May 26th, 2010

Thoughts on Seasoning

Super Sister-in-Law and Amazing Chef Sandy is back with her wisdom on the subject of seasoning today.

I always learn so much from her. Whether it’s the steak itself or the sides to that yummy steak dinner:  seasoning matters.

Class is in session . . .

Let’s face it; some meals are just better than others.  Why do some meals just resonate with us?  Sometimes it’s the company, or the setting.  But when we get to the brass tacks of the food on our plate, what makes one meal better than another?

Usually it is because of the quality of ingredients, and perfect seasoning.  The quality of the food we cook at home is dependent on using the best ingredients we can get our hands on.  Use great cuts of meat, and the best seasonal vegetables you can find.

When it comes to seasoning properly, one of the best tips I can give you is to taste what you are cooking, often.  I taste the water that I am going to cook pasta in.  Water salted for cooking any kind of carbohydrate (pasta, potatoes, vegetable) should taste slightly salty.  Not “Oh my god that’s salty” but just kind of a slight taste of the sea.  Properly seasoning the water that you cook in before you add the starch will mean using a lot less total salt in your cooking.  You may not have to add more salt after cooking and the food will taste like what it is – you want the potatoes to taste like potatoes, not salt and certainly not bland.
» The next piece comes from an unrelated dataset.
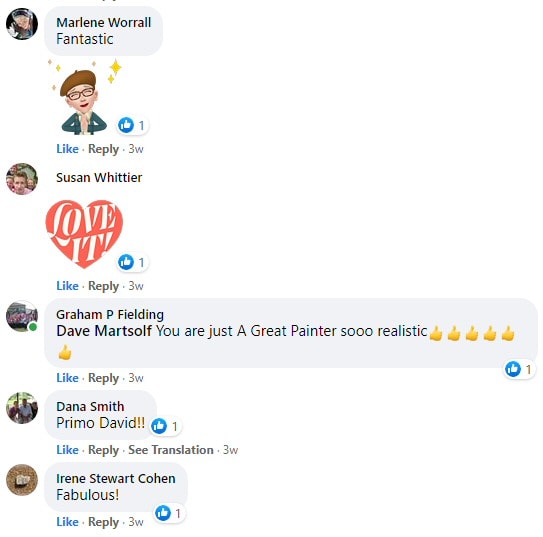Click the Love It heart sticker
543x537 pixels.
[x=84, y=234]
I taste raw asparagus before it goes on the grill.  If you are making a risotto, taste the stock and correct it for seasoning before you add the rice.  If you are making a pilaf, season the vegetables as you are sautéing them, then add perfectly seasoned stock.  Before you serve, taste the food again.  You may need to adjust the seasoning again.
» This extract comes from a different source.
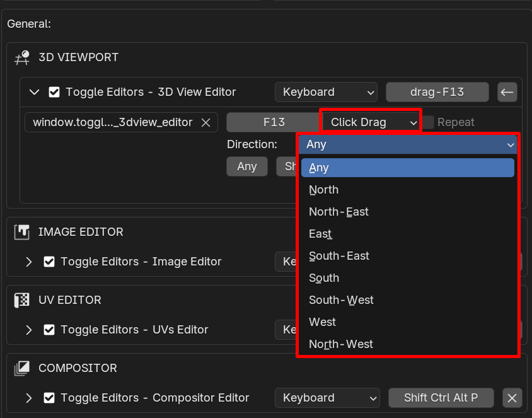Click the back arrow beside drag-F13
Viewport: 532px width, 418px height.
507,92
For many vegetables and other starches, a little bit of acid (in the form of citrus juice – a squeeze of lemon juice, for example or a few drops of a great vinegar) added just before serving perks up the flavor in an indescribable way – it just makes the flavor fuller and brighter.  If you need a little more salt flavor, you may want to consider adding a little grated parmesan cheese or a little soy sauce to give that boost.  If you have added cheese to a dish, adding a few drops (really – less than a teaspoon) of balsamic vinegar will make the cheese taste cheesier.
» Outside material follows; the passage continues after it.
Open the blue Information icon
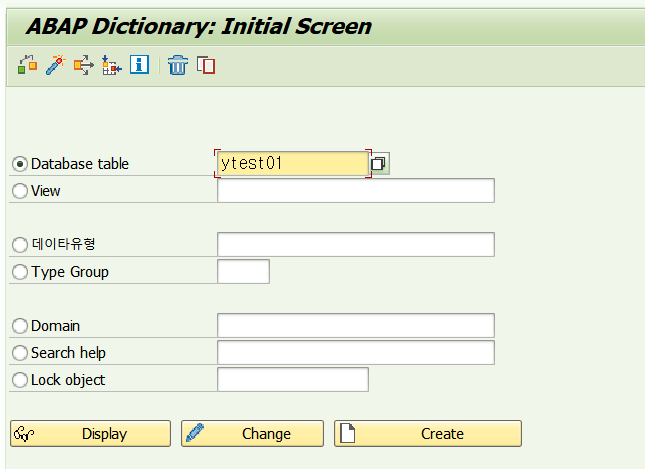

When adding any kind of seasoning, add a little, taste and adjust.  We all know that it is impossible to take out seasoning when you have added way too much.  Pour salt onto the back of your hand or into a measuring spoon, not directly into a soup or stew from its container.  If you accidently dump too much you may be able to salvage your meal by quickly scooping up what you dumped in.  When you add vinegar or lemon juice, also add just a few drops at a time to enhance the flavor – no one wants their risotto to taste of balsamic vinegar.

If you have slightly over salted something like a stew or soup, one of my grandmother’s tricks was to add a few chunks of raw potatoes.  Let them cook for 20-30 minutes, and then either scoop them out or leave them in if you desire.  A few drops of acid will also help a slight over-salting.  You may be able to add more unseasoned liquid to take some of the over saltiness out.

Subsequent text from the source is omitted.